>>>>
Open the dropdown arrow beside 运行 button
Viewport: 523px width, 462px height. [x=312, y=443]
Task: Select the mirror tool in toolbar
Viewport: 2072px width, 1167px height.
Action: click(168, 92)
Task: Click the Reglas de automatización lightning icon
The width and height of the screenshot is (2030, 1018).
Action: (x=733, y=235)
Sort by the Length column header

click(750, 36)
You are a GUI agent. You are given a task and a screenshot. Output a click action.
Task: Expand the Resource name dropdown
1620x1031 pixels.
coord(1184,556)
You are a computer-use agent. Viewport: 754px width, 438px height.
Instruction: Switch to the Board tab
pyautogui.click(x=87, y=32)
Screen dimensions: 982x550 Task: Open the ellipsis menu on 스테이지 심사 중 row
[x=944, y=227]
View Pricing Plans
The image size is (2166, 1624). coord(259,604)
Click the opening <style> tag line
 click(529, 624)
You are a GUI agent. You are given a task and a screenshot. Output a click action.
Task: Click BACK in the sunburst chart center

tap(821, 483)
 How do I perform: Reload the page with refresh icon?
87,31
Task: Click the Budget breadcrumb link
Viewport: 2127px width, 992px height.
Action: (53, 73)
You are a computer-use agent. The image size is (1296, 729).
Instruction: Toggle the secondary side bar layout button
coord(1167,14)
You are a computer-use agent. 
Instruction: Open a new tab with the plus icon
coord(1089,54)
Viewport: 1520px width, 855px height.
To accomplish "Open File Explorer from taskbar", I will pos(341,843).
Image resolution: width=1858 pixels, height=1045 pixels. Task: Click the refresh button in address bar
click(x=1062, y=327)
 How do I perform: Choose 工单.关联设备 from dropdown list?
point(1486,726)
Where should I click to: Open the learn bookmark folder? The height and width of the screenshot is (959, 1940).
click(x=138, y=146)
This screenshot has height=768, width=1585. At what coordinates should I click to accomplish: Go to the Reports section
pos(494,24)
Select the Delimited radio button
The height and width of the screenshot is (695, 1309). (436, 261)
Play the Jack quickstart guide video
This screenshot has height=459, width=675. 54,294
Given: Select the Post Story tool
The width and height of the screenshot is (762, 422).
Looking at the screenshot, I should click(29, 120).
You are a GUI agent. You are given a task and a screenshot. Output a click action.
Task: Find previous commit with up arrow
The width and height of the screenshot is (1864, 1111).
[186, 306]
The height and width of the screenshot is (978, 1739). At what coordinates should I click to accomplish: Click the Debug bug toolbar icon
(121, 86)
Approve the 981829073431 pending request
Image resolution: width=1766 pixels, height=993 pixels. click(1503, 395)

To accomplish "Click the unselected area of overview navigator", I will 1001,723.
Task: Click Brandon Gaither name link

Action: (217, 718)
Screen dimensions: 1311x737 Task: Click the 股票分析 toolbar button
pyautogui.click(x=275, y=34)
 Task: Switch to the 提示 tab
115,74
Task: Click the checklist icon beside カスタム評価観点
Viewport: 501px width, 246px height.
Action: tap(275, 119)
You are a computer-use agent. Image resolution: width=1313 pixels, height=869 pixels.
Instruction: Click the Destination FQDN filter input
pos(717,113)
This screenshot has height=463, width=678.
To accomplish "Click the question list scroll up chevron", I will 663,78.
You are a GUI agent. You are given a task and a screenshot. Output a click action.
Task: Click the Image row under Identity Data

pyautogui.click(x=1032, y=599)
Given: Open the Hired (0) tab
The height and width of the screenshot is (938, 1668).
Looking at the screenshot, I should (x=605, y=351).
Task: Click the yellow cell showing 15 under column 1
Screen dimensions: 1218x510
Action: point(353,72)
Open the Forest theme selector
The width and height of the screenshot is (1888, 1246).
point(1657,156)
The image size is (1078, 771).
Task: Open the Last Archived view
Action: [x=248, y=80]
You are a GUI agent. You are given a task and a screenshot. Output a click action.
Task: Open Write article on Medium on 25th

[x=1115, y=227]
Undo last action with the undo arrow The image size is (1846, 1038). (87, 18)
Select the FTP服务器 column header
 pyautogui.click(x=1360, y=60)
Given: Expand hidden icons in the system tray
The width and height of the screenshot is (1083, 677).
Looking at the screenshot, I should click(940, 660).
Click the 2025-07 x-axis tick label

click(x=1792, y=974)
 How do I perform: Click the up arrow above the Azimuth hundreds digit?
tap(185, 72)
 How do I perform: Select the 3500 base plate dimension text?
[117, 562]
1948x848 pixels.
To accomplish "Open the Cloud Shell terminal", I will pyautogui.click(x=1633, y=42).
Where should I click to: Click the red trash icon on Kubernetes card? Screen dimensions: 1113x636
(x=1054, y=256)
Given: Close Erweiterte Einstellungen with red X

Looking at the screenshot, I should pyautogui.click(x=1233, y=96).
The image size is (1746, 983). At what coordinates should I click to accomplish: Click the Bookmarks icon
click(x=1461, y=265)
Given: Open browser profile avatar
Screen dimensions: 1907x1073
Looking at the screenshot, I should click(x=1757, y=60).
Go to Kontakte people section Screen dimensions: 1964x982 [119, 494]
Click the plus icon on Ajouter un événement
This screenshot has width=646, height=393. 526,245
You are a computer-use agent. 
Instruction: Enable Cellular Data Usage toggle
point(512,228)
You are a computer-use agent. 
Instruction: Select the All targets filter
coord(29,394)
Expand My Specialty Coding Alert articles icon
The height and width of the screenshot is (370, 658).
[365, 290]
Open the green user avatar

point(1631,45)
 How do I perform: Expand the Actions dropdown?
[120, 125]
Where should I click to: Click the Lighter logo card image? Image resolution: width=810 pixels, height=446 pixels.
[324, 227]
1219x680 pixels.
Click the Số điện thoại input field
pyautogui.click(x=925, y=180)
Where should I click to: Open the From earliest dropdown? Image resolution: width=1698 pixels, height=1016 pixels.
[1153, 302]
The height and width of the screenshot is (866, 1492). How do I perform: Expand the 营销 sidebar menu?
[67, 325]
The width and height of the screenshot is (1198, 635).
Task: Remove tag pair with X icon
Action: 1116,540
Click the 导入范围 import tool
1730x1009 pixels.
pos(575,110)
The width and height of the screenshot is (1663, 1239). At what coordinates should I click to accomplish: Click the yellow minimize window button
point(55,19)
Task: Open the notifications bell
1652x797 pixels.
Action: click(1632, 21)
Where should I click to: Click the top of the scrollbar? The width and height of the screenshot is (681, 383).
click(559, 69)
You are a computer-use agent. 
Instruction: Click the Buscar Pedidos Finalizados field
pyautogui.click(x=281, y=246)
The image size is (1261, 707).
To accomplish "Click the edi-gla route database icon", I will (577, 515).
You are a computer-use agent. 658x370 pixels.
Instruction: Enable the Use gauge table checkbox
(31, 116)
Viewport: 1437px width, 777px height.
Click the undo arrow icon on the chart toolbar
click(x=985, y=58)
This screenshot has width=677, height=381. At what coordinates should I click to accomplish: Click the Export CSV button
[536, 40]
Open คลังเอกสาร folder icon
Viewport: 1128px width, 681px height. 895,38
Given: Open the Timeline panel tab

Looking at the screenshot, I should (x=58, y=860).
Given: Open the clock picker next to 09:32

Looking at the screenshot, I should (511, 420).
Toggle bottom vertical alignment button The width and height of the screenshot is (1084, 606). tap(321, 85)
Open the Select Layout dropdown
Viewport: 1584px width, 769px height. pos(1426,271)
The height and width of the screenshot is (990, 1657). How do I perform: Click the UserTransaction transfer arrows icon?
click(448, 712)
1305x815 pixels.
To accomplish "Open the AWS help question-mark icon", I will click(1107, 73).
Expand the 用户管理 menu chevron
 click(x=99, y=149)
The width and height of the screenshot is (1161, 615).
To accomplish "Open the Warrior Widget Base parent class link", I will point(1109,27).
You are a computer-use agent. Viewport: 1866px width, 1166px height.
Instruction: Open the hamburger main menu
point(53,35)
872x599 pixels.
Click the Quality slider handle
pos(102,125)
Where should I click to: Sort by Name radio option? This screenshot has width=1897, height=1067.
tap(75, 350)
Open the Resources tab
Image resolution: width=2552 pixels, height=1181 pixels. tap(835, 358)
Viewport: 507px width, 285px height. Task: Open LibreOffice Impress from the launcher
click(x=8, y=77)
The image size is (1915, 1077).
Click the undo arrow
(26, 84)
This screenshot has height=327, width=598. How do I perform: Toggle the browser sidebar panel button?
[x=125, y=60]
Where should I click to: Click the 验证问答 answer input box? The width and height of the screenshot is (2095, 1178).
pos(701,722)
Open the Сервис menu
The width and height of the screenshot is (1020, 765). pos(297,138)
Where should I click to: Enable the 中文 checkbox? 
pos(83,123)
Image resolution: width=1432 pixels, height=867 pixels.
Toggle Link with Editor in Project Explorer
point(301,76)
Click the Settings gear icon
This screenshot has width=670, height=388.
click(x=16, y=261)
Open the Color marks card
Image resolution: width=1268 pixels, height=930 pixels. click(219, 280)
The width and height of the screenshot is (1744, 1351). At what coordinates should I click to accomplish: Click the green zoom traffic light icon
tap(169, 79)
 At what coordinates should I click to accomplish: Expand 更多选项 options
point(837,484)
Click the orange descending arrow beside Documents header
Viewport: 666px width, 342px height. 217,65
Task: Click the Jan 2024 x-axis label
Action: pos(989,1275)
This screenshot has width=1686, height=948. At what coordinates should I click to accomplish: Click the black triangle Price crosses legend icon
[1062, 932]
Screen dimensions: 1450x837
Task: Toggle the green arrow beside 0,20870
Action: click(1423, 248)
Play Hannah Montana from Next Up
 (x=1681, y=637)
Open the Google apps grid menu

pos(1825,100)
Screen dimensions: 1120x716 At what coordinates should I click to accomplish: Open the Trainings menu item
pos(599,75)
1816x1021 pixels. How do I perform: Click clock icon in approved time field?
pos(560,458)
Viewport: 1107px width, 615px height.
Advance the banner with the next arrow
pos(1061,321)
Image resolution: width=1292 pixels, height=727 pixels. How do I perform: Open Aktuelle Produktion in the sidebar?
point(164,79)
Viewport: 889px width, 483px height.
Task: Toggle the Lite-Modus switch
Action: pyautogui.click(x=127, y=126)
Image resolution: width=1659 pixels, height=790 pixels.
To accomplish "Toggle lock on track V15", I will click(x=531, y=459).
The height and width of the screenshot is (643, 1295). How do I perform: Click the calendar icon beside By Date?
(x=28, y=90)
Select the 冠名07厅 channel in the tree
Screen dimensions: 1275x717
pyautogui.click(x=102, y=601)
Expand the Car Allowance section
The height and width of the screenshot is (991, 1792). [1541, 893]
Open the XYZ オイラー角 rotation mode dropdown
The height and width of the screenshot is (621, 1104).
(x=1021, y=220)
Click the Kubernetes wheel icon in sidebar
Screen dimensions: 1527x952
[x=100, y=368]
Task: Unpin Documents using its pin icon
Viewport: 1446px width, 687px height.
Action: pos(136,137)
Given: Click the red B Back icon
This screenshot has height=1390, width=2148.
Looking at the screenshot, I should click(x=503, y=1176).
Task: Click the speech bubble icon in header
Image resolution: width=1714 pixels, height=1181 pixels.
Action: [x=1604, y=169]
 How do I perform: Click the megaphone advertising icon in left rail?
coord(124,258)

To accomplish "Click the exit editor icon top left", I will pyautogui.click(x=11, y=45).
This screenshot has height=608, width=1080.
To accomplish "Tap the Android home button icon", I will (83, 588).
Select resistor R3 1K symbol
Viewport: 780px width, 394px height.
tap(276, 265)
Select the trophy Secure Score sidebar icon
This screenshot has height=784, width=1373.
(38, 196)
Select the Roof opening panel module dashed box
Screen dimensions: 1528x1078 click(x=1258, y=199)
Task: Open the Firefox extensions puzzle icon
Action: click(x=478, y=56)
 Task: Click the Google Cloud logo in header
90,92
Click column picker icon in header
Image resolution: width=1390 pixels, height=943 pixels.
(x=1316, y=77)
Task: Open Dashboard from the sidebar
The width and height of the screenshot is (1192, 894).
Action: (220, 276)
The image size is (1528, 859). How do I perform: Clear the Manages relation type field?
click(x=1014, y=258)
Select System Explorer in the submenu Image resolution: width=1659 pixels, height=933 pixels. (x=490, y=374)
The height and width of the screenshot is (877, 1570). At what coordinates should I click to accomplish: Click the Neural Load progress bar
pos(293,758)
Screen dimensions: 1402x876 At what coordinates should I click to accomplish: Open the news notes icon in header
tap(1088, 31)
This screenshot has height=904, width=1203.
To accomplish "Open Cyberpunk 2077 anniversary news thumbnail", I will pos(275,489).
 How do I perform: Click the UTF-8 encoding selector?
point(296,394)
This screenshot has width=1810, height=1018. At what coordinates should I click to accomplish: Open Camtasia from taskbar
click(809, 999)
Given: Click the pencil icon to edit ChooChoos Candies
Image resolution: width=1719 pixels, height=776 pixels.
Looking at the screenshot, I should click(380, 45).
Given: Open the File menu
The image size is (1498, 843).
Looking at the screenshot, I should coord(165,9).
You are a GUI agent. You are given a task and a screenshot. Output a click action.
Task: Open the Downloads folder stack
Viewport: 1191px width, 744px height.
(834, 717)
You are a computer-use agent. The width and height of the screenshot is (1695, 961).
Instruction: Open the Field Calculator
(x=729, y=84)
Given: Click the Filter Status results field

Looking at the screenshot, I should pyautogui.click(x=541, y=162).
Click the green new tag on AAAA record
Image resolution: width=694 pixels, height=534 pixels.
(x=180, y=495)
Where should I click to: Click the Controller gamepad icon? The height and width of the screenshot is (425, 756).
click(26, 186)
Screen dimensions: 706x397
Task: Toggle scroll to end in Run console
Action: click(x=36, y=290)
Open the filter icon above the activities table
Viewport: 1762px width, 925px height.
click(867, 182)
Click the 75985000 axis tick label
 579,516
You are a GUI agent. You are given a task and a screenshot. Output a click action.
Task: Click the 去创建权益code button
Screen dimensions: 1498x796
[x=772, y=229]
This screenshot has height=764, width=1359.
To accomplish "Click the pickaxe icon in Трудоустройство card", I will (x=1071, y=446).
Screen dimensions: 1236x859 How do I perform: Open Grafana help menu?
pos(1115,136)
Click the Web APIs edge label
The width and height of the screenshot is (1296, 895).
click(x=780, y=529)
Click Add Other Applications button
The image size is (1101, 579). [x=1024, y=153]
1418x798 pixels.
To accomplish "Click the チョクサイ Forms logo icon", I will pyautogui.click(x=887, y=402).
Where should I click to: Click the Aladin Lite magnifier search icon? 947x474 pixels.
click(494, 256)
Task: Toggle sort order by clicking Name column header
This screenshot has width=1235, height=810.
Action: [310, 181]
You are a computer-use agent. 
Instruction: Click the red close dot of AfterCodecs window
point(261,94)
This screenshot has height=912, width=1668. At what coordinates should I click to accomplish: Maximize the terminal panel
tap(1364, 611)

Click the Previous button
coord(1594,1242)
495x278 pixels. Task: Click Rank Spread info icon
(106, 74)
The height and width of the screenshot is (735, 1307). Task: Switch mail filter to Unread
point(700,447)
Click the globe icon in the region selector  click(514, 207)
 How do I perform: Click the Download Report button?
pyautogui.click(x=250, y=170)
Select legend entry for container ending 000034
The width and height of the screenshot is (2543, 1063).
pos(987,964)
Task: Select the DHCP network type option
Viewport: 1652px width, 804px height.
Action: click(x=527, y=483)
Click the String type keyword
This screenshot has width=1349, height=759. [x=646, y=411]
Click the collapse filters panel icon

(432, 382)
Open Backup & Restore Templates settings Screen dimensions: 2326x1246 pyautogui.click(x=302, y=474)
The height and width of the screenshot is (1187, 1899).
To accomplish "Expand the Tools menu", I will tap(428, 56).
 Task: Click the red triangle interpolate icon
<<<<
Look above for the line with "Click the globe" and the line with "Open Backup &"; transcribe both and all lines in between, exactly, and nothing else.

Output below:
Click the globe icon in the region selector  click(514, 207)
 How do I perform: Click the Download Report button?
pyautogui.click(x=250, y=170)
Select legend entry for container ending 000034
The width and height of the screenshot is (2543, 1063).
pos(987,964)
Task: Select the DHCP network type option
Viewport: 1652px width, 804px height.
Action: click(x=527, y=483)
Click the String type keyword
This screenshot has width=1349, height=759. [x=646, y=411]
Click the collapse filters panel icon

(432, 382)
Open Backup & Restore Templates settings Screen dimensions: 2326x1246 pyautogui.click(x=302, y=474)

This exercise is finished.